Want to Expel Evil or Amplify Music in Your Home? Try Horse Skulls under the Floor

(Photo: WerDu)

Step right up and let me tell you about the latest all-purpose, cure-everything household tool: the horse skull.

Colm Moriarty is an Irish archaeologist. When he was a young boy, his aunt’s home was renovated. Moriarty remembers that the workmen found two horse skulls beneath the floor of the old house. The purpose of their presence was a mystery.

Now Moriarty has a good idea why they were there. He recently excavated two medieval houses near Dublin. He found horse skulls beneath the floor. Why are they there? Sonja Hukantaival, a doctoral student who is writing her dissertation on materials left in household foundations, thinks that the horse skulls served two purposes. The skulls were used in witchcraft to protect or inflict curses and their hollow chambers helped the acoustic qualities of the home. Matt Soniak writes at Atlas Obscura:

Like the horse shoes that some people keep in their homes, the horse skull was thought to bring luck and expel evil. A horse skull foundation deposit, Hukantaival explains, would have ensured fertility, health and a good crop, and guarded against sickness, death, fire and lightning. In the folklore of some countries, like Finland, horse skulls and other foundation deposits were also said to protect against witchcraft when placed at the borders of a house. They could also be used in an act of witchcraft instead of protection against it, Hukantaival says, a deposit secretly placed under someone else’s house would curse the building or steal luck from it.

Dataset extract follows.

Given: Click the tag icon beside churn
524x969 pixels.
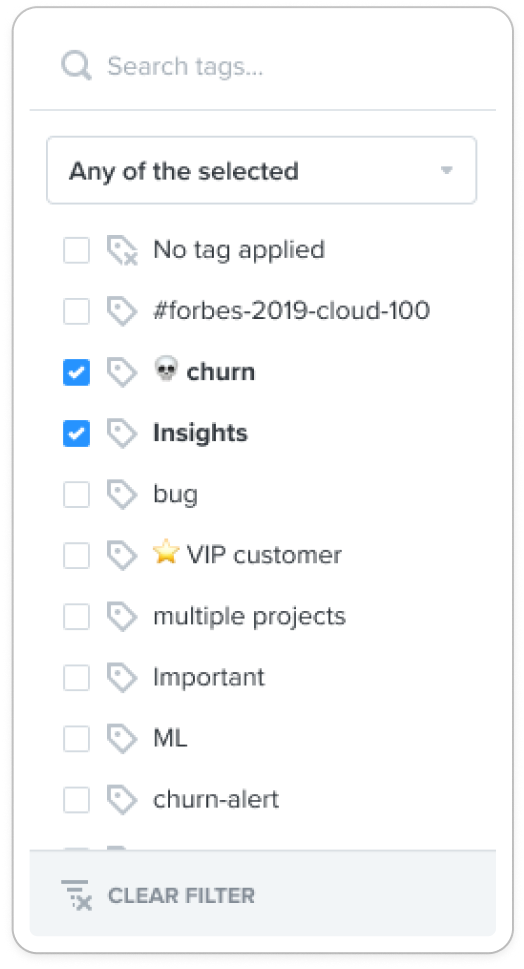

The other explanation is that they were part of a macabre sound system. The cavities in the skulls amplify and echo ambient noise, and archaeologists think that in some places they were buried under floors to improve the sound when people danced, sang or played music. In the British Isles and southern Scandinavia, presumed “acoustic skulls” have been found in home and churches. In Scandinavia, they also often turn up under threshing barns, where, Hukantaival says, “it was considered important that the sound of threshing carried far.”